Сергей кидается к ней и крепко прижимает к себе.
— Что с тобой, милая?
— Все в порядке, — Ирина зажмуривается и мотает головой. — Пойдем скорей отсюда.
Ей хочется спрятать свое счастье ото всех. Сергей понимает ее состояние, выхватывает из шкафа дубленку и накидывает на плечи Ирине. На выходе из лаборатории они сталкиваются с ее дипломниками.
— Ребята, я все оставляю на вас. Не подведите.
Шестаков с Суворовым, видя рядом с ней Томского, не спрашивают ни о чем, только молча понимающе улыбаются. Ни Ирина, ни Сергей этого не замечают.
В машине, которая слегка отгородила их от внешнего мира, они немного пришли в себя.
— Сейчас же поехали ко мне, — Ирина уступила место за рулем. — Сережа, садись ты, я сейчас не справлюсь с машиной, обязательно в кого-нибудь въеду.
— Ты думаешь, мне будет проще? — Сергей рассмеялся.
Через десять минут они уже были дома.
— Сереженька, расскажи мне обо всем, — попросила Ирина.

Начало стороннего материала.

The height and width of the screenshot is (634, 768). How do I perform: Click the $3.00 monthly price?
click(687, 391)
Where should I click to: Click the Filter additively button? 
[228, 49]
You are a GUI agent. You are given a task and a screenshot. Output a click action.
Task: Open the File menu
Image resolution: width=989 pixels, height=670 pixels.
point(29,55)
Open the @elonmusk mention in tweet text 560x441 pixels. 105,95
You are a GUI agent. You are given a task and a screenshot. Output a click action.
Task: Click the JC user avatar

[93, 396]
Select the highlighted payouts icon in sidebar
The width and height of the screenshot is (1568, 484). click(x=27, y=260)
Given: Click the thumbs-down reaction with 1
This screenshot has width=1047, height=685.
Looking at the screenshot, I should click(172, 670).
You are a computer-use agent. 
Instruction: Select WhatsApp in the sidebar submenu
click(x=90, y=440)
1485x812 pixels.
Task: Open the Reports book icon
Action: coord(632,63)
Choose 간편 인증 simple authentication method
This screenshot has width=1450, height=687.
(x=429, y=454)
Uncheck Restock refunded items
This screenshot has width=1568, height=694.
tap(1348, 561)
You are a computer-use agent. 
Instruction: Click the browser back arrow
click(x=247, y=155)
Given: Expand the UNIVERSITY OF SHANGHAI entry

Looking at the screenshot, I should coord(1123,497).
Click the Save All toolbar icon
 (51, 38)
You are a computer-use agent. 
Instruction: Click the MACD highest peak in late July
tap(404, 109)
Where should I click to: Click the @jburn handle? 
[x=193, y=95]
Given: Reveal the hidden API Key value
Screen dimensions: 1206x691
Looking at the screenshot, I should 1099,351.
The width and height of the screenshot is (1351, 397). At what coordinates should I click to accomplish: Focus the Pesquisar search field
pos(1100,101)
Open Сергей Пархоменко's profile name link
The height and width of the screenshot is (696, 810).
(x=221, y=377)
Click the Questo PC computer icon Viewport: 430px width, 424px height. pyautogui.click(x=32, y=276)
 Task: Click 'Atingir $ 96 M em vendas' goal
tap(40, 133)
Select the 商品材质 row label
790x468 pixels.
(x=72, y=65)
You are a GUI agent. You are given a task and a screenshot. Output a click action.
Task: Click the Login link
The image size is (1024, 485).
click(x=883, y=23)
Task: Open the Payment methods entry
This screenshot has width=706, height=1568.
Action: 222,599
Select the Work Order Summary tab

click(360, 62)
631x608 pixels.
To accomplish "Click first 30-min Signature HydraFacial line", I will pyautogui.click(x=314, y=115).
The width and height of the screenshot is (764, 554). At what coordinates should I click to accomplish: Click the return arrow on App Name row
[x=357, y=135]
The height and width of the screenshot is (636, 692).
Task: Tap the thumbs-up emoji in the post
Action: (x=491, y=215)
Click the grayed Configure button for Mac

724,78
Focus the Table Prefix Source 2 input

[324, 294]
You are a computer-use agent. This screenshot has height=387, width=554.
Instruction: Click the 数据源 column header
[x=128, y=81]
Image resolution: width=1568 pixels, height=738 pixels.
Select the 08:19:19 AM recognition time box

Они сидели сначала на кухне, ели фирменную Ирину пиццу и что-то еще, потом перешли в комнату, и Сергей подробно рассказывал о том, что происходило в позапрошлую субботу. Как сначала все казалось простым пожаром, на котором их присутствие излишне, как потом происшествие начало разрастаться, словно снежный ком, катящийся с горы и увлекающий за собой лавину. Он рассказывал о том, как они разбирали обломки «Атланта», как останавливали все работы и слушали, не раздадутся ли звуки, которые укажут на присутствие людей, как пускали собак, которые проникали в самые узкие щели и искали выживших, как радовались, когда успевали достать живых, и что чувствовали, когда не успевали… После этого Сергей рассказал, как они откопали Илью, девушек из магазина и охранника из аквапарка, и что медики хотели отправить Илью как пострадавшего в клинику, а он всеми силами сопротивлялся до тех пор, пока Кронидыч не наорал на него. Из клиники Илья сбежал на следующий день, объявился на месте работ и, стащив в клинике медицинскую спецодежду, сутки маскировался под врача, чтобы Черепанов не узнал его и снова не прогнал на больничную койку.
Ирина слушала его, затаив дыхание, и переживала так, что слезы наворачивались на глаза.
— Сереженька, а ты не поранился? С тобой все в порядке?